** Begin **
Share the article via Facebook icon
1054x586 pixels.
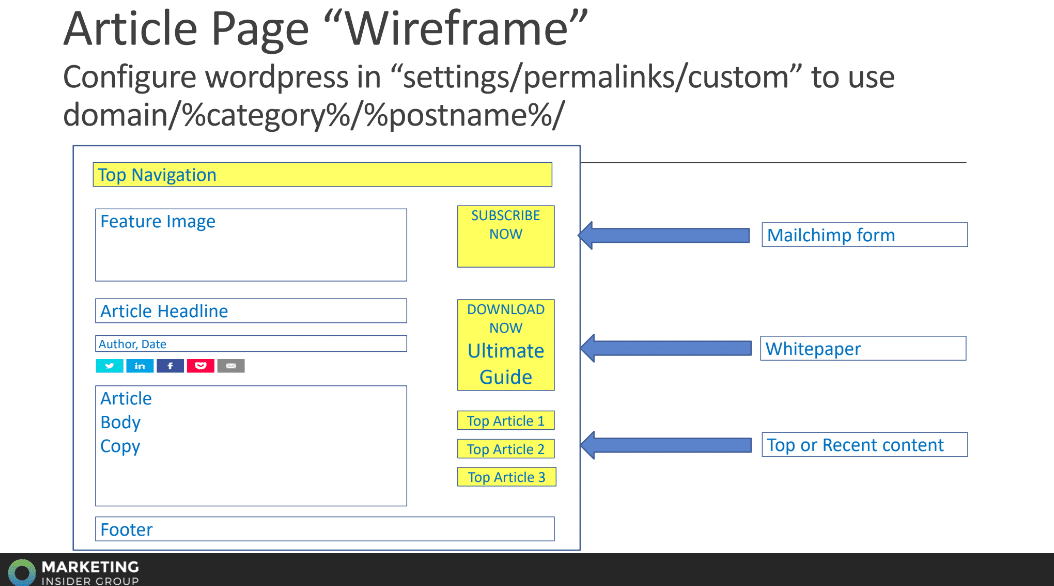point(170,366)
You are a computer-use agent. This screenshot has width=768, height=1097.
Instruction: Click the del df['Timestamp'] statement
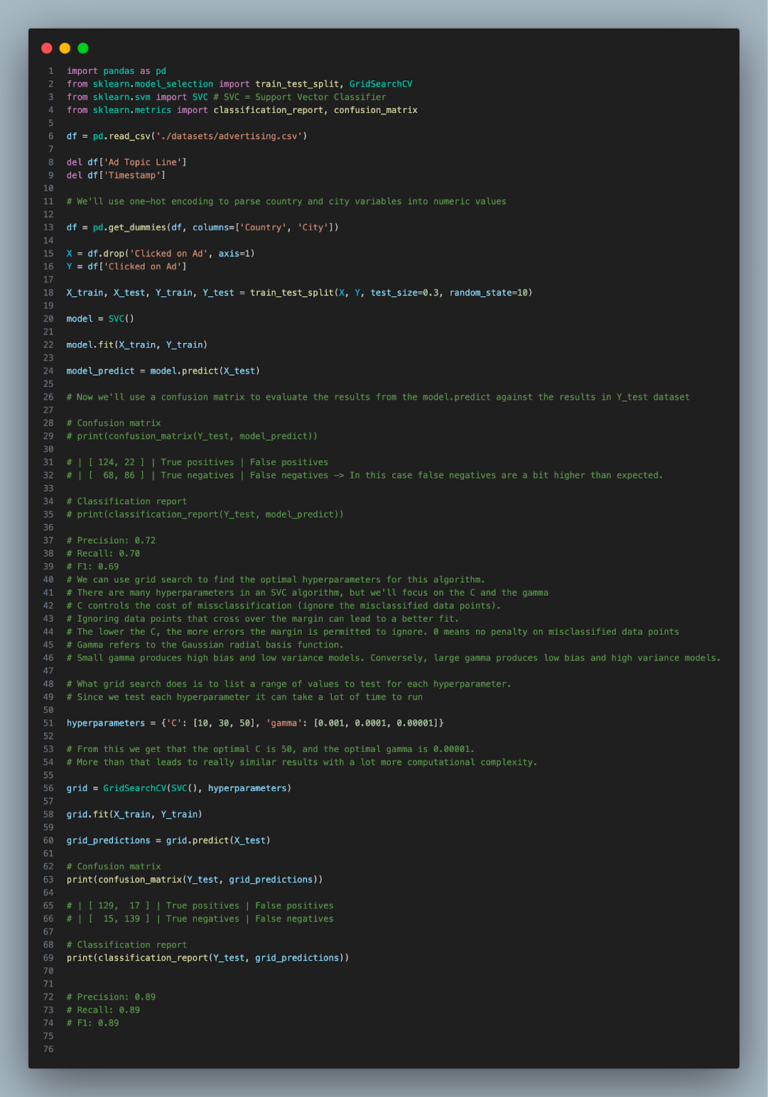click(x=116, y=175)
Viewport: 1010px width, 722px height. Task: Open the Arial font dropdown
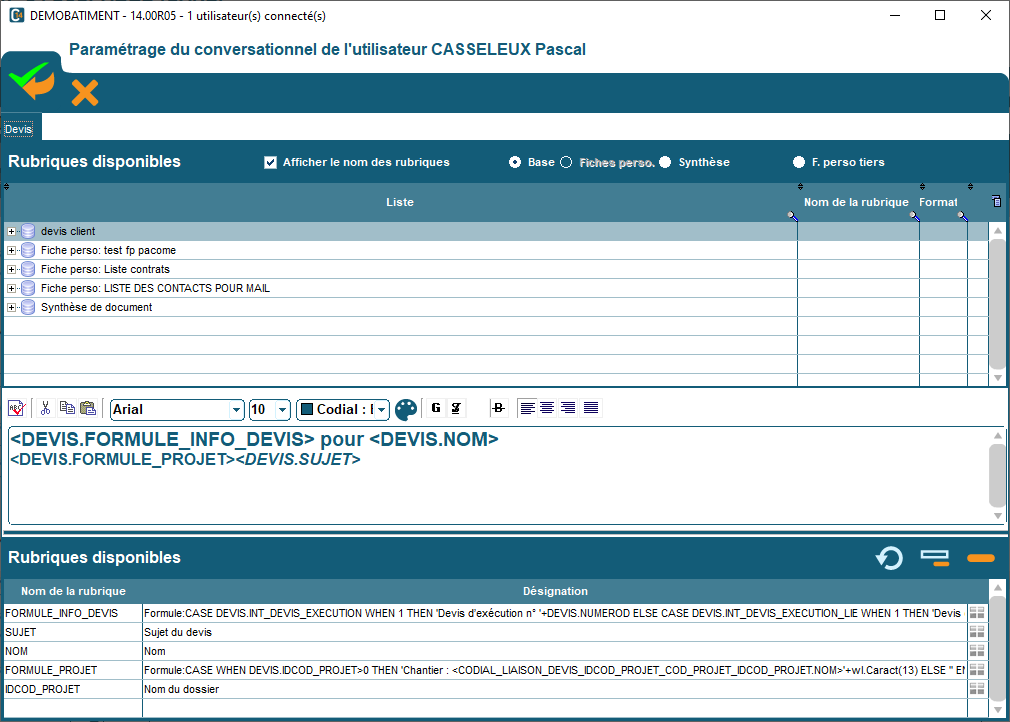click(237, 410)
** End **
- Exercise requirements
Please write out every row above word for word, leaving out the pictures.

- Answer in full
Share the article via Facebook icon
1054x586 pixels.
point(170,366)
You are a computer-use agent. This screenshot has width=768, height=1097.
Instruction: Click the del df['Timestamp'] statement
click(x=116, y=175)
Viewport: 1010px width, 722px height. Task: Open the Arial font dropdown
click(237, 410)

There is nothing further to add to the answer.